▸ TASK BRIEF
Collect every line of the records below that contains the word "dimensions", and copy each one unchanged.

▸ ENTRIES SHOWN
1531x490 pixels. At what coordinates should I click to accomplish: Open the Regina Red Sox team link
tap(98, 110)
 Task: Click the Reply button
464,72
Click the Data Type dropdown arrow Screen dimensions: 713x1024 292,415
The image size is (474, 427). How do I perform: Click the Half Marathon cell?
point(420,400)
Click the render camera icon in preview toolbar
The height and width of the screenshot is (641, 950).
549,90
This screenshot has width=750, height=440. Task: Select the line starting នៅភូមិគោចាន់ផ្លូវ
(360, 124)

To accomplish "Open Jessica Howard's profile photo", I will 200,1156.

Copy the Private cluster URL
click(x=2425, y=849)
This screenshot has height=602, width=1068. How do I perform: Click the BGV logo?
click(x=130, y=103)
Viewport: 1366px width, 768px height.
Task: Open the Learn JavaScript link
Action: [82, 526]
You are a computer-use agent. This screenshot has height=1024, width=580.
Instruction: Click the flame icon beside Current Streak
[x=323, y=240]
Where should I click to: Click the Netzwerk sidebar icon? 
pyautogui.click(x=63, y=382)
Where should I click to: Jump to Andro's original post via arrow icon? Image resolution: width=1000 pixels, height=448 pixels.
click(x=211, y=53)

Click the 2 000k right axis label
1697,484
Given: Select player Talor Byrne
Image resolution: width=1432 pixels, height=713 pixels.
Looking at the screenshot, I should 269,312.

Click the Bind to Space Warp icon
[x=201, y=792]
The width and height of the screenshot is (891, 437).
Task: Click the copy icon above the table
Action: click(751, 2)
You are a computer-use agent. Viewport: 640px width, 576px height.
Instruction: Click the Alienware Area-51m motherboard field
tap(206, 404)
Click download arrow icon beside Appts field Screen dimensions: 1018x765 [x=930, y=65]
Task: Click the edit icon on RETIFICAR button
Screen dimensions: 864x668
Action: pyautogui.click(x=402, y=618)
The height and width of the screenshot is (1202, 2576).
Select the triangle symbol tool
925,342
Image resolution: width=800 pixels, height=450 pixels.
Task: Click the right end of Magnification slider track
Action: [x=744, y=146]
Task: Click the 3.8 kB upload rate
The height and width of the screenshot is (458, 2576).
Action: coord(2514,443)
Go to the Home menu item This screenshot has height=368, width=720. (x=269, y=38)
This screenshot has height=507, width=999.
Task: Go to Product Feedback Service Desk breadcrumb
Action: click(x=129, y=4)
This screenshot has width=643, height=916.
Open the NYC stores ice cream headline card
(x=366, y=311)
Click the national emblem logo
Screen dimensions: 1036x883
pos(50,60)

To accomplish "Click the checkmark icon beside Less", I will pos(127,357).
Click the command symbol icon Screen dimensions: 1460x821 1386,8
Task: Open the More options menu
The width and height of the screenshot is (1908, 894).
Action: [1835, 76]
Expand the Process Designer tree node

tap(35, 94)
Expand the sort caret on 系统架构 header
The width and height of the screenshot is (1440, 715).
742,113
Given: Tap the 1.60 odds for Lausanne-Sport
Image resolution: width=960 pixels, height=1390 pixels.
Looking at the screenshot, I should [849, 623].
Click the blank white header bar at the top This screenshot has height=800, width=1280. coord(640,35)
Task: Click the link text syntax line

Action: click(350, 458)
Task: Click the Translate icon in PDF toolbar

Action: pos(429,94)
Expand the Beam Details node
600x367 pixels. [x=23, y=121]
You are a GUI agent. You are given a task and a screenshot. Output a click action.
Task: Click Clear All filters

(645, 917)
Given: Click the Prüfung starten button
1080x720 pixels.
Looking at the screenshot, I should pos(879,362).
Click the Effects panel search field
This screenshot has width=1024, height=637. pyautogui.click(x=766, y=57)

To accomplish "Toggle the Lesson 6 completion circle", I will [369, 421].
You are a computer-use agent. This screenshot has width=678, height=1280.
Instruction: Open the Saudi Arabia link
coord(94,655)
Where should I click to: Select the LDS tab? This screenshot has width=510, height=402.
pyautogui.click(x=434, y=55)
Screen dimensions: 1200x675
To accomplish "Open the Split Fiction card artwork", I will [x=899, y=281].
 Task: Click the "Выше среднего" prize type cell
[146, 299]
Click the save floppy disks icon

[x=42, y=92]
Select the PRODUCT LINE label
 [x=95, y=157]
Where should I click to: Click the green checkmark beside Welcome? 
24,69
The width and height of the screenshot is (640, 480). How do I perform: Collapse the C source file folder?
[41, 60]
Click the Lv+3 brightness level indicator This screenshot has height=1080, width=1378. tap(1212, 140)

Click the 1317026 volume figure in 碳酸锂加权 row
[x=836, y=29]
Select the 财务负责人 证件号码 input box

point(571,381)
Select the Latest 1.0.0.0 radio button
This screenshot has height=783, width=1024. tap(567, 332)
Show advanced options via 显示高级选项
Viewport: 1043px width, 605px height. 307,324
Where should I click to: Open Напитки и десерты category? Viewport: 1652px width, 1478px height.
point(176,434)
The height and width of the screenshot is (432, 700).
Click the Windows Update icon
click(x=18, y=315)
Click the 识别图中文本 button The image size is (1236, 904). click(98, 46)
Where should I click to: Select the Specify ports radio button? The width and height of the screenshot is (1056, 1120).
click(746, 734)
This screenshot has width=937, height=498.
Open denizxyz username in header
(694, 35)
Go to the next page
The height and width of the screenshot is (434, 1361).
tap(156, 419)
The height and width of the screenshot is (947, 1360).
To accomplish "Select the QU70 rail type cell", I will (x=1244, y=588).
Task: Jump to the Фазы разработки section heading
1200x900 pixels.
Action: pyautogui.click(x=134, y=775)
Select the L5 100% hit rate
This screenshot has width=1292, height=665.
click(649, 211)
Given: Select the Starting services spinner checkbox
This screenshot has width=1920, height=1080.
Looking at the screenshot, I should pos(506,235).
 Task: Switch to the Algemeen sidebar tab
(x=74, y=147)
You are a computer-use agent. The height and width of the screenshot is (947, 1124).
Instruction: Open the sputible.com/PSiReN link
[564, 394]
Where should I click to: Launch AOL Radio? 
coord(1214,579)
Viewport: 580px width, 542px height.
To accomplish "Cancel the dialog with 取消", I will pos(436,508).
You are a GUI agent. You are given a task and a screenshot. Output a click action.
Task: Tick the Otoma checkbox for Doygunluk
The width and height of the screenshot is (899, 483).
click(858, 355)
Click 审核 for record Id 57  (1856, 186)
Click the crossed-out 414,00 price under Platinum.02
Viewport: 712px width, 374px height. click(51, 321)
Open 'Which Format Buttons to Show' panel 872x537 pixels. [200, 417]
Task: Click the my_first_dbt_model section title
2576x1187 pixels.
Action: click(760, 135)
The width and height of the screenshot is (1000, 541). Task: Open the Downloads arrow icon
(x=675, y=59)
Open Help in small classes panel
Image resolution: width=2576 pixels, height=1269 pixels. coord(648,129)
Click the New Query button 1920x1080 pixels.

▸ SOLUTION TO THIS PROBLEM
Click the Data Type dropdown arrow Screen dimensions: 713x1024 292,415
Click download arrow icon beside Appts field Screen dimensions: 1018x765 [x=930, y=65]
Screen dimensions: 864x668
Screen dimensions: 1036x883
Click the command symbol icon Screen dimensions: 1460x821 1386,8
Screen dimensions: 1200x675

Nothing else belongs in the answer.